Revise the records below so that every "Instruction" becomes "Command", leaving all other text unchanged.

## Records for processing
════════════════
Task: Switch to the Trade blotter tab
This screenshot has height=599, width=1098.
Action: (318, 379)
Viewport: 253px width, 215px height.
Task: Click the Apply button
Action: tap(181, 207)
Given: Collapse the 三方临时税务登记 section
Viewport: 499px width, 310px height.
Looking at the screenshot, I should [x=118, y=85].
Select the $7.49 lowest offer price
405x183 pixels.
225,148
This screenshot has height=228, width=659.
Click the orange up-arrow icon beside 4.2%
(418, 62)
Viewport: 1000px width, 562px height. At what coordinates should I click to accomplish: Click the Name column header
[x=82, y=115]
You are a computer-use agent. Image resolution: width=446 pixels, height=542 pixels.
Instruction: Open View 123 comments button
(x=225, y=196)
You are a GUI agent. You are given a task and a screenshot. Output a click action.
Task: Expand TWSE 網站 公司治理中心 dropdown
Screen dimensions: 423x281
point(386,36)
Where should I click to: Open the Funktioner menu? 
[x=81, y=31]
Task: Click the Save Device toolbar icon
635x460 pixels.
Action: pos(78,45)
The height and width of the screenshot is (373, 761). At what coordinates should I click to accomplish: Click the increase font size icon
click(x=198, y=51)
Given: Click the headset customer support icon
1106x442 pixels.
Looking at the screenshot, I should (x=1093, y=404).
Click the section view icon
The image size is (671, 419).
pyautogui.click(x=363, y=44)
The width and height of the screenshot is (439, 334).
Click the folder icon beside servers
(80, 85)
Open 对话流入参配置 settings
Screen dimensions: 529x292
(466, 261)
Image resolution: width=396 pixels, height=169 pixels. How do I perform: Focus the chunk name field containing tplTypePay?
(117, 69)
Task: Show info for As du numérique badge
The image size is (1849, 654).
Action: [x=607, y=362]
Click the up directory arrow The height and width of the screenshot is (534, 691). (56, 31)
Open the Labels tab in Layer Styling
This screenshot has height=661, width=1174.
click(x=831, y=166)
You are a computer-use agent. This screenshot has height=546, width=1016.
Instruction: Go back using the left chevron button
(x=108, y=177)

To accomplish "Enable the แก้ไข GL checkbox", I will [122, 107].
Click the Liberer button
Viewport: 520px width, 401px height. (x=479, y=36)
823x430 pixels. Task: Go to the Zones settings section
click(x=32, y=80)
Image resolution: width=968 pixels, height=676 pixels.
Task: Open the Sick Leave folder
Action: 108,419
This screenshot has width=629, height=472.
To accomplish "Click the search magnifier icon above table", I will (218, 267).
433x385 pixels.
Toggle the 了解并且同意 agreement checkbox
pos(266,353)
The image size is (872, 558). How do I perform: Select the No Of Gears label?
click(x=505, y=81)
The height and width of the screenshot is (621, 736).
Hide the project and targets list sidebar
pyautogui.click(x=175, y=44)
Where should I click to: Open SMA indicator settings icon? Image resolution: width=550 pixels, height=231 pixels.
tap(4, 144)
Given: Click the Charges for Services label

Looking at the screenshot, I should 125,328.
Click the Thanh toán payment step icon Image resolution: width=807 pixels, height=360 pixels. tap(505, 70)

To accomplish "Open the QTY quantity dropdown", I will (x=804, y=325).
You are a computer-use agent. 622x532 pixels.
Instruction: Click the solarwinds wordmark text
════════════════
## Final result
Task: Switch to the Trade blotter tab
This screenshot has height=599, width=1098.
Action: (318, 379)
Viewport: 253px width, 215px height.
Task: Click the Apply button
Action: tap(181, 207)
Given: Collapse the 三方临时税务登记 section
Viewport: 499px width, 310px height.
Looking at the screenshot, I should [x=118, y=85].
Select the $7.49 lowest offer price
405x183 pixels.
225,148
This screenshot has height=228, width=659.
Click the orange up-arrow icon beside 4.2%
(418, 62)
Viewport: 1000px width, 562px height. At what coordinates should I click to accomplish: Click the Name column header
[x=82, y=115]
You are a computer-use agent. Image resolution: width=446 pixels, height=542 pixels.
Command: Open View 123 comments button
(x=225, y=196)
You are a GUI agent. You are given a task and a screenshot. Output a click action.
Task: Expand TWSE 網站 公司治理中心 dropdown
Screen dimensions: 423x281
point(386,36)
Where should I click to: Open the Funktioner menu? 
[x=81, y=31]
Task: Click the Save Device toolbar icon
635x460 pixels.
Action: pos(78,45)
The height and width of the screenshot is (373, 761). At what coordinates should I click to accomplish: Click the increase font size icon
click(x=198, y=51)
Given: Click the headset customer support icon
1106x442 pixels.
Looking at the screenshot, I should (x=1093, y=404).
Click the section view icon
The image size is (671, 419).
pyautogui.click(x=363, y=44)
The width and height of the screenshot is (439, 334).
Click the folder icon beside servers
(80, 85)
Open 对话流入参配置 settings
Screen dimensions: 529x292
(466, 261)
Image resolution: width=396 pixels, height=169 pixels. How do I perform: Focus the chunk name field containing tplTypePay?
(117, 69)
Task: Show info for As du numérique badge
The image size is (1849, 654).
Action: [x=607, y=362]
Click the up directory arrow The height and width of the screenshot is (534, 691). (56, 31)
Open the Labels tab in Layer Styling
This screenshot has height=661, width=1174.
click(x=831, y=166)
You are a computer-use agent. This screenshot has height=546, width=1016.
Command: Go back using the left chevron button
(x=108, y=177)

To accomplish "Enable the แก้ไข GL checkbox", I will [122, 107].
Click the Liberer button
Viewport: 520px width, 401px height. (x=479, y=36)
823x430 pixels. Task: Go to the Zones settings section
click(x=32, y=80)
Image resolution: width=968 pixels, height=676 pixels.
Task: Open the Sick Leave folder
Action: 108,419
This screenshot has width=629, height=472.
To accomplish "Click the search magnifier icon above table", I will (218, 267).
433x385 pixels.
Toggle the 了解并且同意 agreement checkbox
pos(266,353)
The image size is (872, 558). How do I perform: Select the No Of Gears label?
click(x=505, y=81)
The height and width of the screenshot is (621, 736).
Hide the project and targets list sidebar
pyautogui.click(x=175, y=44)
Where should I click to: Open SMA indicator settings icon? Image resolution: width=550 pixels, height=231 pixels.
tap(4, 144)
Given: Click the Charges for Services label

Looking at the screenshot, I should 125,328.
Click the Thanh toán payment step icon Image resolution: width=807 pixels, height=360 pixels. tap(505, 70)

To accomplish "Open the QTY quantity dropdown", I will (x=804, y=325).
You are a computer-use agent. 622x532 pixels.
Command: Click the solarwinds wordmark text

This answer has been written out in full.